© Reuters. FILE PHOTO: A screen displays the trading information for New York Community Bancorp on the floor at the New York Stock Exchange (NYSE) in New York City, U.S., January 31, 2024. REUTERS/Brendan McDermid/File Photo
By Manya Saini, Niket Nishant and Tatiana Bautzer
(Reuters) -New York Community Bancorp (NASDAQ:)’s incoming CEO said he was working on a new business plan after the embattled lender got a $1 billion lifeline from investors, cut its dividend for the second time since January and revealed a 7% decline in deposits.
The bank’s shares rose 12% on Thursday after swinging between gains and losses over the last two days, with periodic trading halts that underscored lingering uncertainty about its finances.
Joseph Otting, former Comptroller of the Currency in the Trump administration, was named NYCB’s CEO on Wednesday as part of a $1 billion capital injection from a group of investors that included former Treasury Secretary Steven Mnuchin.
Otting and Non-Executive Chair Alessandro DiNello will present a new business plan for the bank in late April, the new CEO said on a call with analysts on Thursday.
The lender has been trying to arrest a persistent stock rout that has wiped billions off its market value, almost a year after the collapse of Silicon Valley Bank and Signature Bank (OTC:) ignited widespread concerns over the health of the sector.
NYCB has also pledged to reduce its exposure to the commercial real estate (CRE) industry, after taking huge provisions in the fourth quarter for potential bad loans tied to the sector. Empty office buildings in the post-pandemic era and steep borrowing costs have worsened worries of debt defaults.
Top executives on Thursday did not answer questions on the portfolios that NYCB could divest to reduce its CRE footprint and raise capital, but Otting said bidders from “outside the banking industry” were interested in buying the assets.
A surprise quarterly loss and a 70% reduction of its dividend in January, followed by a disclosure last week that the bank had found “material weakness” in internal controls, has hammered NYCB’s stock.
DEPOSIT DECLINE
NYCB reported total deposits of $77.2 billion as of March 5, lower than $83 billion a month ago. About 19.8% of the deposits were uninsured.
Compared with peers, it has the lowest concentration of uninsured deposits and has disclosed it has enough liquidity to offer its customers expanded deposit insurance.

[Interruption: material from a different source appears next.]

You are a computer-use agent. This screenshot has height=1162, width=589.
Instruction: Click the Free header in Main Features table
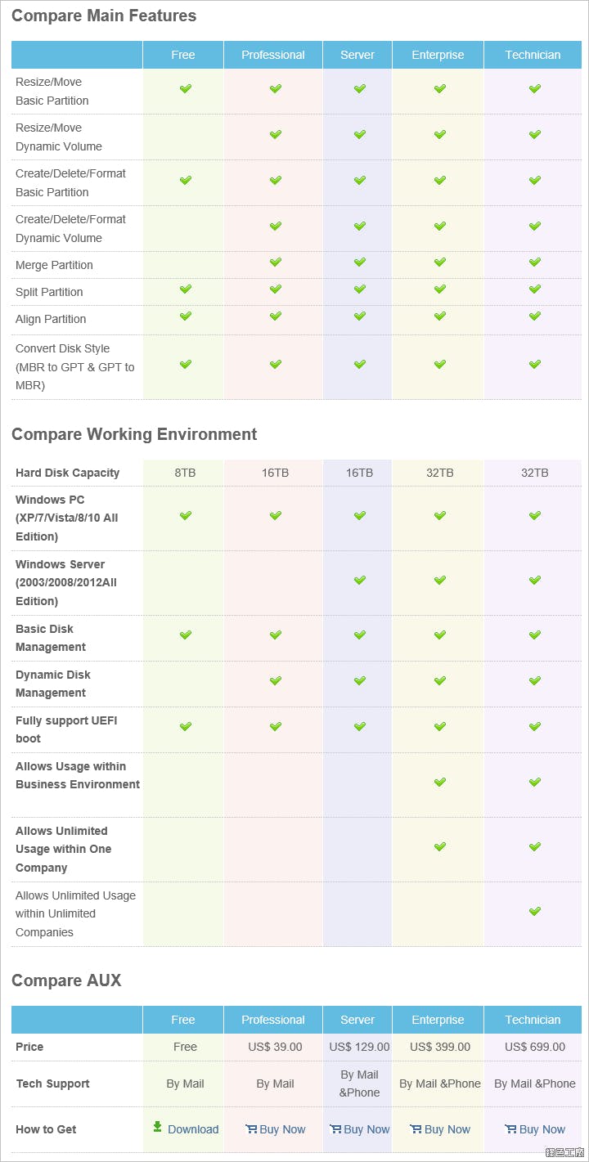point(183,55)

DiNello said some people lined up to withdraw their deposits on Wednesday after media reports said NYCB was seeking capital, but that stabilized later in the afternoon once the company’s press release was out.
The bank also reduced its quarterly dividend to 1 cent per share, lower than the 5 cents it announced in January.
While most analysts had cheered the capital injection and management shuffle, some remain concerned about NYCB’s future, saying the bank still has a long way to go to repair the damage.
At least three brokerages cut their price targets on the stock after the deal was announced.
“While this deal provides a much-needed lifeline to NYCB, it is tremendously dilutive to common shareholders,” analysts at Wedbush said. In exchange for their capital, NYCB’s investors bought common shares at $2 each, along with preferred stock.
The bank’s new CEO Otting, the third to take the top job in weeks, is a banking industry veteran who served as the 31st Comptroller of the Currency. He is credited with reviving IndyMac, a mortgage lender Mnuchin bought out of the Federal Deposit Insurance Corporation’s receivership in 2009 with an investor group.
“Even the link with the OCC (Office of the Comptroller of the Currency) may not be the glowing endorsement that it seems, given that it was the OCC waived through NYCB’s acquisition spree that has done so much to get it in trouble in the first place,” said Russ Mould, investment director at AJ Bell.
NYCB’s acquisition of Flagstar Bank in 2022 and Signature Bank’s assets last year pushed its assets above $100 billion, subjecting it to tougher regulations imposed on lenders of that scale.